═══ The input
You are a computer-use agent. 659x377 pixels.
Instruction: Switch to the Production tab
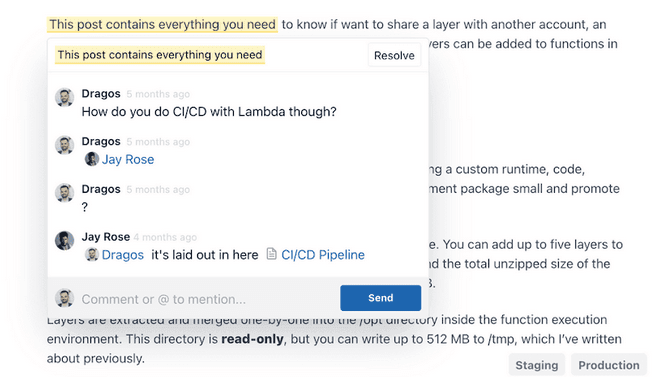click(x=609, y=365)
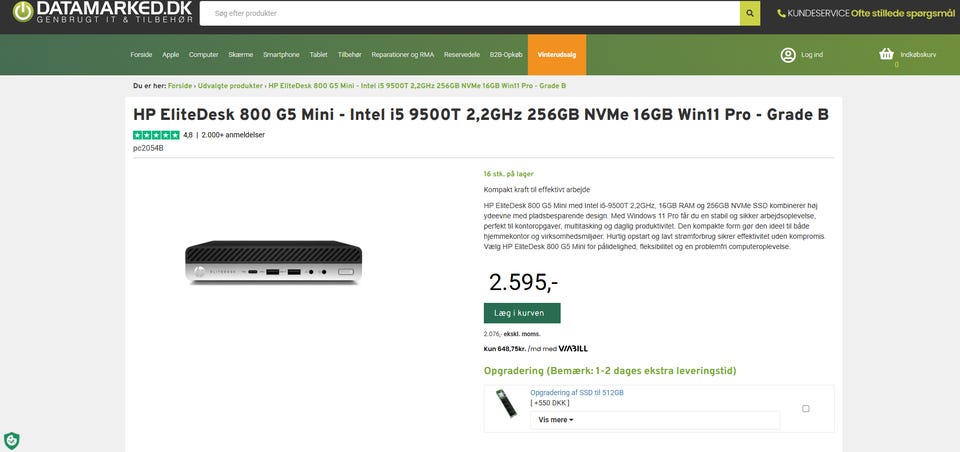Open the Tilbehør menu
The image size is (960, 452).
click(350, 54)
══════
═══ The input
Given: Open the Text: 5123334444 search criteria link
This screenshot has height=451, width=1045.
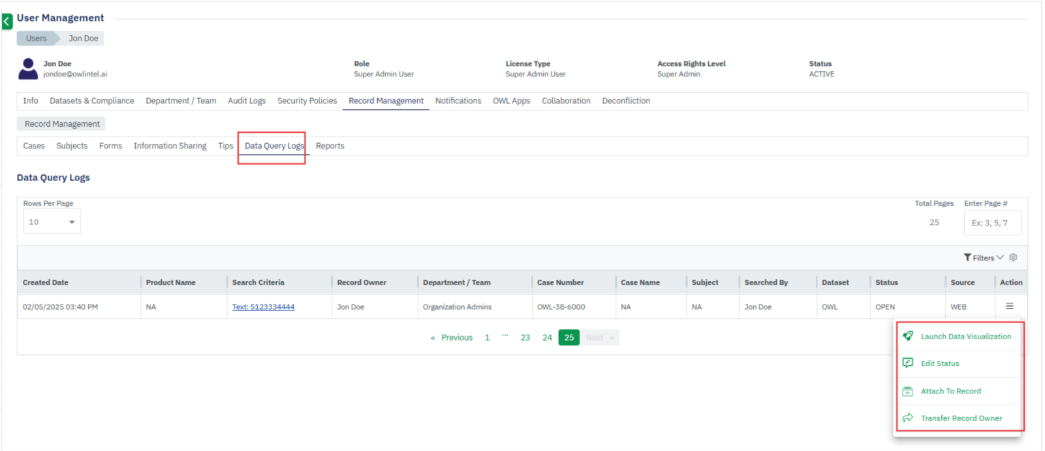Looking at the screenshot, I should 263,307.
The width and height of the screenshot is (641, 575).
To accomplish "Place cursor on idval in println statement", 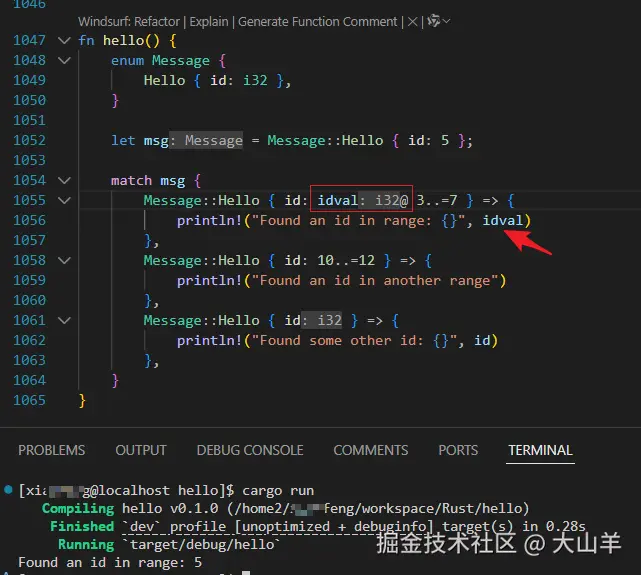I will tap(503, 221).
══════
Return the listing lines verbatim, everything from the line containing "You are a computer-use agent. 659x377 pixels." down to the line containing "click(350, 54)", both included, leaving out the pictures.

You are a computer-use agent. 659x377 pixels.
Instruction: Switch to the Production tab
click(x=609, y=365)
Open the Tilbehør menu
The image size is (960, 452).
click(350, 54)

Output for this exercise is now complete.